**Problem details**. Within these entries, which lines include the string "privacidad"? Copy each one.

**Data supplied**.
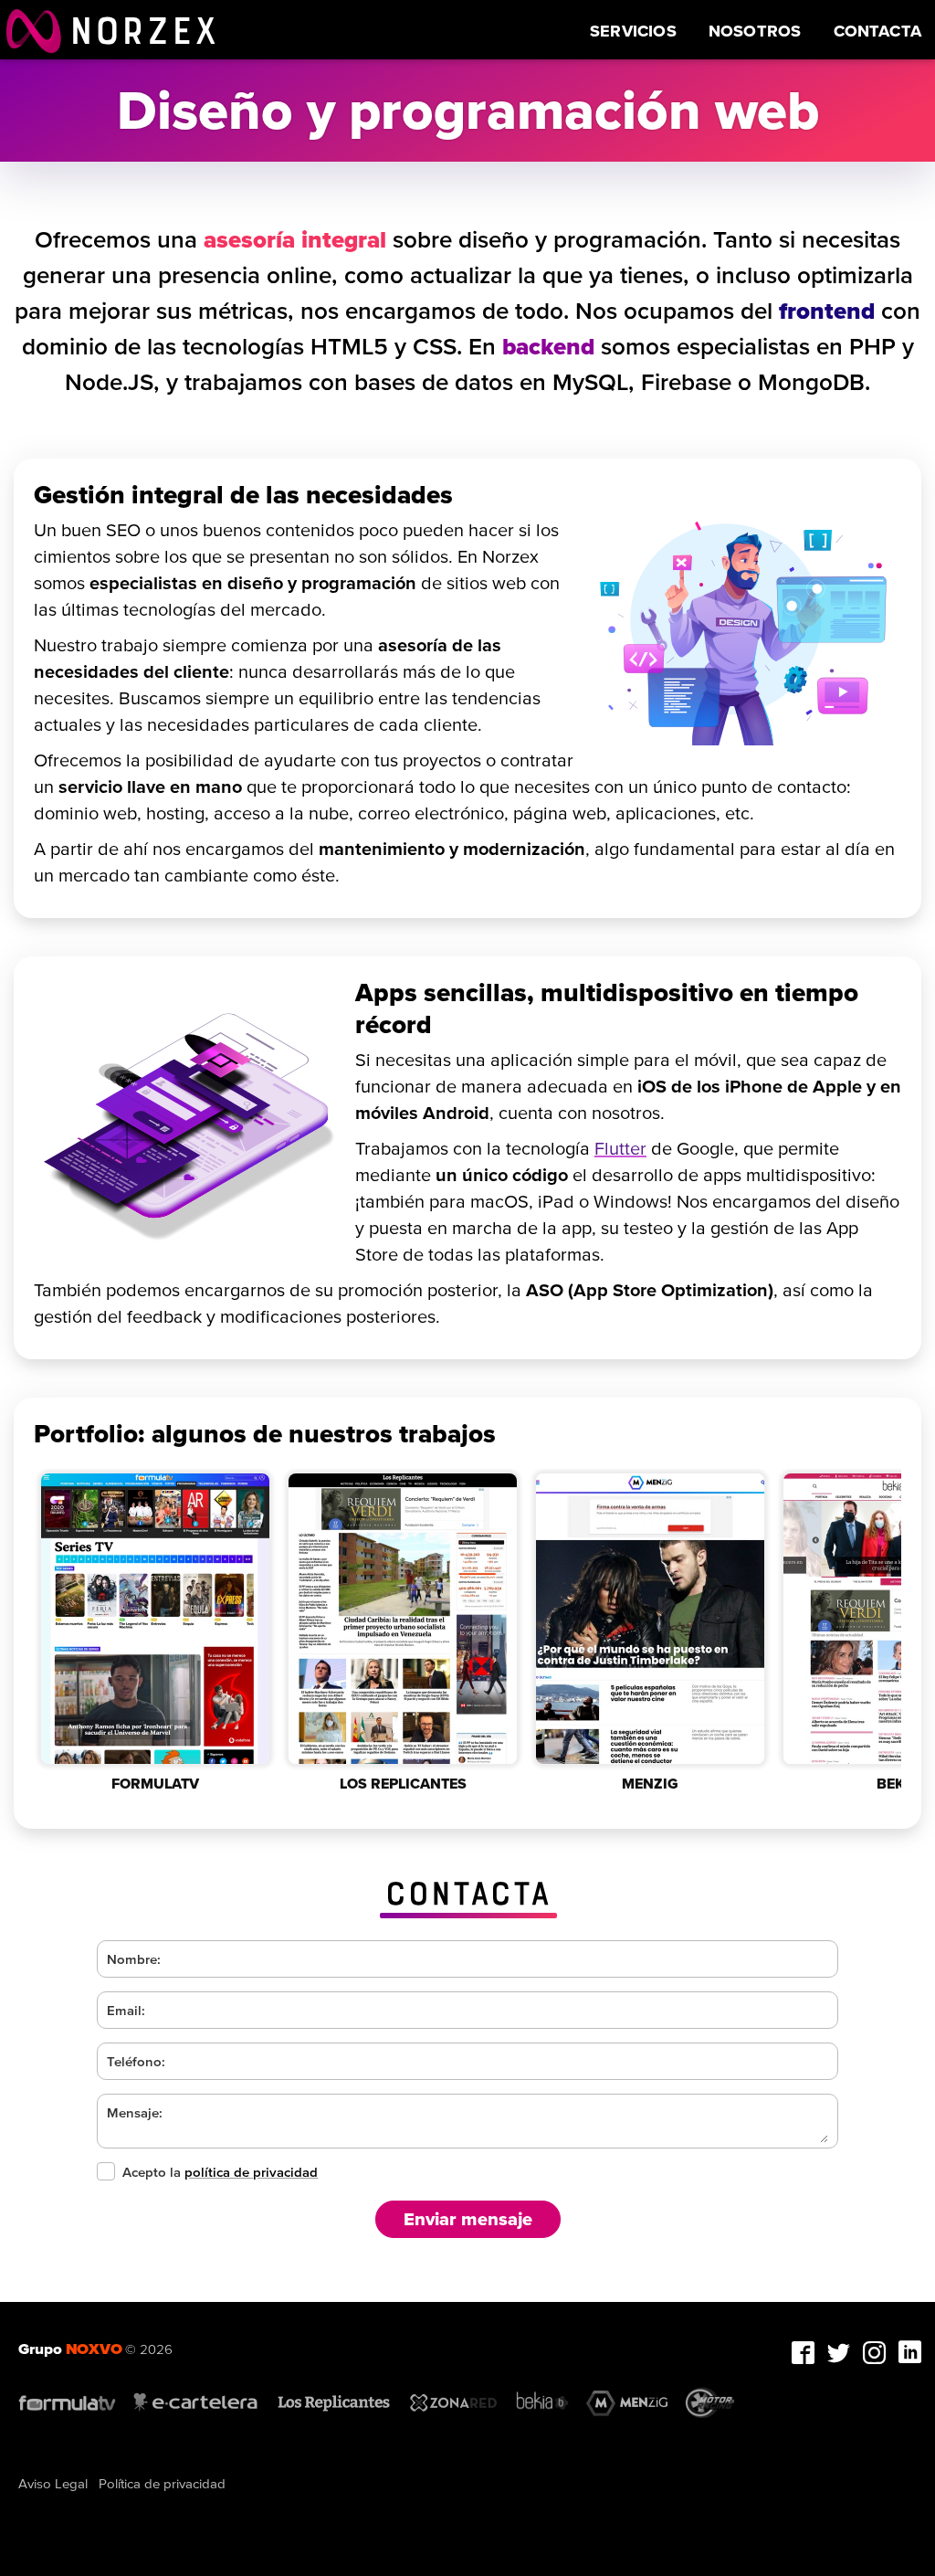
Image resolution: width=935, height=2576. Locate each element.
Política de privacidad (162, 2483)
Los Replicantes (403, 1783)
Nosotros (755, 30)
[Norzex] (34, 29)
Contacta (877, 30)
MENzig (650, 1783)
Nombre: (134, 1959)
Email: (126, 2010)
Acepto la (220, 2172)
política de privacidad (251, 2172)
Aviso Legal (53, 2483)
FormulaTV (155, 1783)
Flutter (620, 1148)
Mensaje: (135, 2112)
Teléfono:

**Answer to this problem**.
Política de privacidad (162, 2483)
política de privacidad (251, 2172)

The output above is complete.